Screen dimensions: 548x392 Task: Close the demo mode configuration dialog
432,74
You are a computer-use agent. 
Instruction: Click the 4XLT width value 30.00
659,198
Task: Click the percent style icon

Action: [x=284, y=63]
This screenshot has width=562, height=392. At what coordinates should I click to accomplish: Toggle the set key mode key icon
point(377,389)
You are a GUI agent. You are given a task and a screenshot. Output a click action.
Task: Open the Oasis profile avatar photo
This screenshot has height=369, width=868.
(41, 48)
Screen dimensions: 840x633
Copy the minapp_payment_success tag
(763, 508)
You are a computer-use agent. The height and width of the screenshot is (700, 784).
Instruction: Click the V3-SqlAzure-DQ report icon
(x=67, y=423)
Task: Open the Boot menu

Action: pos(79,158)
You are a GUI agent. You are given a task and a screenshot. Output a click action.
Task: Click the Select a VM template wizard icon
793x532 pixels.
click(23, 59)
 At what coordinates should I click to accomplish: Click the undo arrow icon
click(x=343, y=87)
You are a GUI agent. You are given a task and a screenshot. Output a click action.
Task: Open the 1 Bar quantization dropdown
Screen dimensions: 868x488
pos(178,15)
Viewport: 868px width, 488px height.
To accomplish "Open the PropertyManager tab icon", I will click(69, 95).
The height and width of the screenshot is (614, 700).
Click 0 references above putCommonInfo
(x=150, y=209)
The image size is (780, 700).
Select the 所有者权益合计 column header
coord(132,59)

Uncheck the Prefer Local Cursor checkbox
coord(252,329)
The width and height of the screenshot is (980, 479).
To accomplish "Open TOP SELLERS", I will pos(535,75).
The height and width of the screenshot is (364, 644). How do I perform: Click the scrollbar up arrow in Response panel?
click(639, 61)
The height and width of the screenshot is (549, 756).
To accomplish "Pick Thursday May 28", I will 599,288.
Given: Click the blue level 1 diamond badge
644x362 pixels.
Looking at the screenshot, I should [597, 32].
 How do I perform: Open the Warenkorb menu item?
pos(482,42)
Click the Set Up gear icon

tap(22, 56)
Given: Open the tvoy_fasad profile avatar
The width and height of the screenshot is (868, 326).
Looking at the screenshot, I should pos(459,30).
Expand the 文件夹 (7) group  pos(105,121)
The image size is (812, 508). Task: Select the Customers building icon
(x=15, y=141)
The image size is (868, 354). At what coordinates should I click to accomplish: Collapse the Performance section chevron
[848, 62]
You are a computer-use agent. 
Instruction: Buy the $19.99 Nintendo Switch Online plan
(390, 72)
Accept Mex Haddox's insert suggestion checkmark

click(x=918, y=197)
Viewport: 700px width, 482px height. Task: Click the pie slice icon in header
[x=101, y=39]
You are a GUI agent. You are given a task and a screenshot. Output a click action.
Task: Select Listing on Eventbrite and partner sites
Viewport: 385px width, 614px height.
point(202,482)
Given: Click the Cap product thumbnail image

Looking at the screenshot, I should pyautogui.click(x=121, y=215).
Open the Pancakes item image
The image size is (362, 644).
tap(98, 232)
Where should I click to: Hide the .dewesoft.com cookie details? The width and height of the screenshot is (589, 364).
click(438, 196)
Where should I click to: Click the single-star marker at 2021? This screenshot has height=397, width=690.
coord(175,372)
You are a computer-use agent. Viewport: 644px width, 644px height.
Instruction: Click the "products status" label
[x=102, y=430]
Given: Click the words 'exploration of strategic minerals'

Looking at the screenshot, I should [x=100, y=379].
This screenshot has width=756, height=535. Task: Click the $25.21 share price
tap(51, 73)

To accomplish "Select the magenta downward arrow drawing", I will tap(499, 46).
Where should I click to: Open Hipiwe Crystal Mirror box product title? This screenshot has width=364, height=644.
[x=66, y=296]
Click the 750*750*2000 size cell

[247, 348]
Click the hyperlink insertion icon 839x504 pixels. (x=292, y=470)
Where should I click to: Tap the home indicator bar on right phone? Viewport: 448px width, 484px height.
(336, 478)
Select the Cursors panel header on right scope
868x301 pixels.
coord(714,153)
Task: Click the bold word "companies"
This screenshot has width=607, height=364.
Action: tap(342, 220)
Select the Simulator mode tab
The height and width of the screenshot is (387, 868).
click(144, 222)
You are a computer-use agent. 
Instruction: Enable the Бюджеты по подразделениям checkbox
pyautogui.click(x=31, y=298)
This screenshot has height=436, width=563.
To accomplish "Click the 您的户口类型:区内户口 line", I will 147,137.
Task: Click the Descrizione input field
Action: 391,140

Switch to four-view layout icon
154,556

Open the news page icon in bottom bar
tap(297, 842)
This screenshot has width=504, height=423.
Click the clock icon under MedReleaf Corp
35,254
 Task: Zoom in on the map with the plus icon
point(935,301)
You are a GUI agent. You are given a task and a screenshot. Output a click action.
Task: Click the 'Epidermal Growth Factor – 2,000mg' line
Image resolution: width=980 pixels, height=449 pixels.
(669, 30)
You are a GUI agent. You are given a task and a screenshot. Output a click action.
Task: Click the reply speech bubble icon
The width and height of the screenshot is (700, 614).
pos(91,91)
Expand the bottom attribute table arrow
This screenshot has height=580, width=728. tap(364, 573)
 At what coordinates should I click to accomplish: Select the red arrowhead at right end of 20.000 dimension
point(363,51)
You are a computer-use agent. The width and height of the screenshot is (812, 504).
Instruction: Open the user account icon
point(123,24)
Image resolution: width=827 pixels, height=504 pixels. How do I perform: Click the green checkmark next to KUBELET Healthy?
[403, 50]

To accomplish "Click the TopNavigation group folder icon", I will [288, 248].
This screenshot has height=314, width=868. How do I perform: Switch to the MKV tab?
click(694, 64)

....................

- **TO DO**: Copy exactly the lines from the one with "Click the clock icon under MedReleaf Corp" down to the last line of the records above, and leave out everything else.

- **RESPONSE AREA**:
Click the clock icon under MedReleaf Corp
35,254
 Task: Zoom in on the map with the plus icon
point(935,301)
You are a GUI agent. You are given a task and a screenshot. Output a click action.
Task: Click the 'Epidermal Growth Factor – 2,000mg' line
Image resolution: width=980 pixels, height=449 pixels.
(669, 30)
You are a GUI agent. You are given a task and a screenshot. Output a click action.
Task: Click the reply speech bubble icon
The width and height of the screenshot is (700, 614).
pos(91,91)
Expand the bottom attribute table arrow
This screenshot has height=580, width=728. tap(364, 573)
 At what coordinates should I click to accomplish: Select the red arrowhead at right end of 20.000 dimension
point(363,51)
You are a computer-use agent. The width and height of the screenshot is (812, 504).
Instruction: Open the user account icon
point(123,24)
Image resolution: width=827 pixels, height=504 pixels. How do I perform: Click the green checkmark next to KUBELET Healthy?
[403, 50]

To accomplish "Click the TopNavigation group folder icon", I will [288, 248].
This screenshot has height=314, width=868. How do I perform: Switch to the MKV tab?
click(694, 64)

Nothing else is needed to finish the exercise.